Their friends will never say a word against this dumb and sleazy ostentation. Their enemies would – in theory if not practice – tax the lot into extinction. Given the absence of a strong egalitarian tide, what if we tried education instead of appropriation? Compared with the US, the culture of intelligent large-scale philanthropy still falters in Britain. Public-sector purists will object that we should never need it. Fair enough. But, for now, our Syriza moment remains far beyond the visible horizon. Most voters do not yet seek a punitive and confiscatory approach to legally gathered wealth. (Illegally is quite another matter…) In that case, we ought to tame, shame and civilise the super-rich.

British philanthropy has never kept up with the engorging accounts of the 1 per cent. According to research into “million-pound donors” by Coutts Bank, in 2013 there was only “a very modest increase in the total value” of large charitable gifts. In all, 292 donors gave sums in excess of £1m: a total of £1.36bn, almost unchanged on 2012, although the number of benefactors did rise. And where do the super-rich spread their largesse?
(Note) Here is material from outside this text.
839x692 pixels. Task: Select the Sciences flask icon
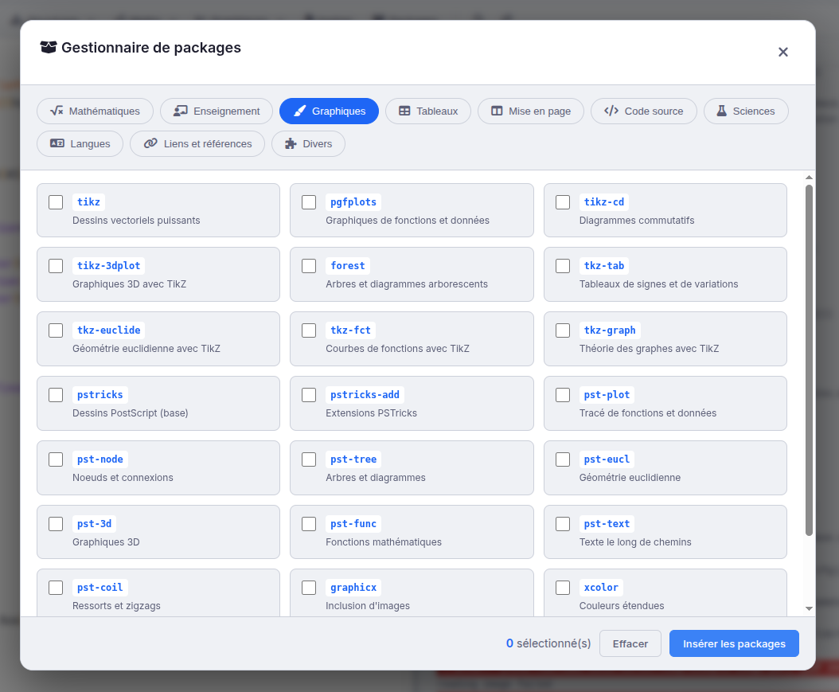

About 41 per cent (£552m) went to higher education, with £91m spent on the arts, £80m on health – and a paltry £17m on environmental causes. Revealingly, the biggest single gift (£75m) came from an overseas source: Canadian classified-advertising billionaire John McCall MacBain. It went towards the Rhodes scholarships at Oxford University. Britain still has no equivalent to the Bill & Melinda Gates Foundation, which funds vital health and development projects in the neediest regions of the world. It commands assets of $42bn (£28bn), about $28bn given by the founder of Microsoft himself.
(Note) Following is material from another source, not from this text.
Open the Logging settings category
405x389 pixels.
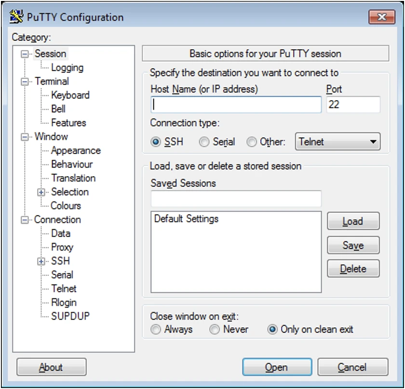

One camp insists: hike taxes and make the state pay for all. The other replies: let the rich splash the cash as they choose. Between them, both let our barbarian plutocrats off the hook. If we have to tolerate their overweening vanity, we should twist their Armani-draped arms so that they give more, give wider and give smarter.
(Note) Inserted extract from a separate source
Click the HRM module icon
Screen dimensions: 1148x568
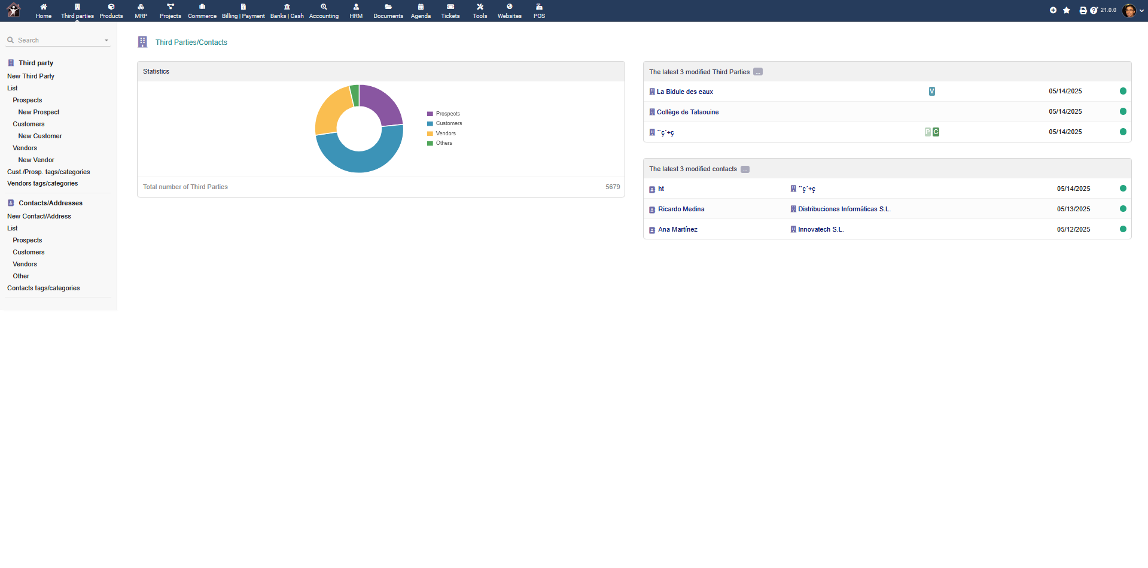[356, 10]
Now a defrocked moneybags, Stephen Green will hear no more songs of praise. But his message should survive the messenger. It was the poet Alexander Pope who wrote, in a much-mimicked maxim, that “we may see the small value God has for riches, by the people he gives them to”. Does the Rev Green agree? Challenged in ethics and taste alike, the super-class needs our help to save it from its own crass vulgarity. Otherwise, the future will be Peter Stringfellow and Karren Brady dancing at the Black and White Ball – for ever.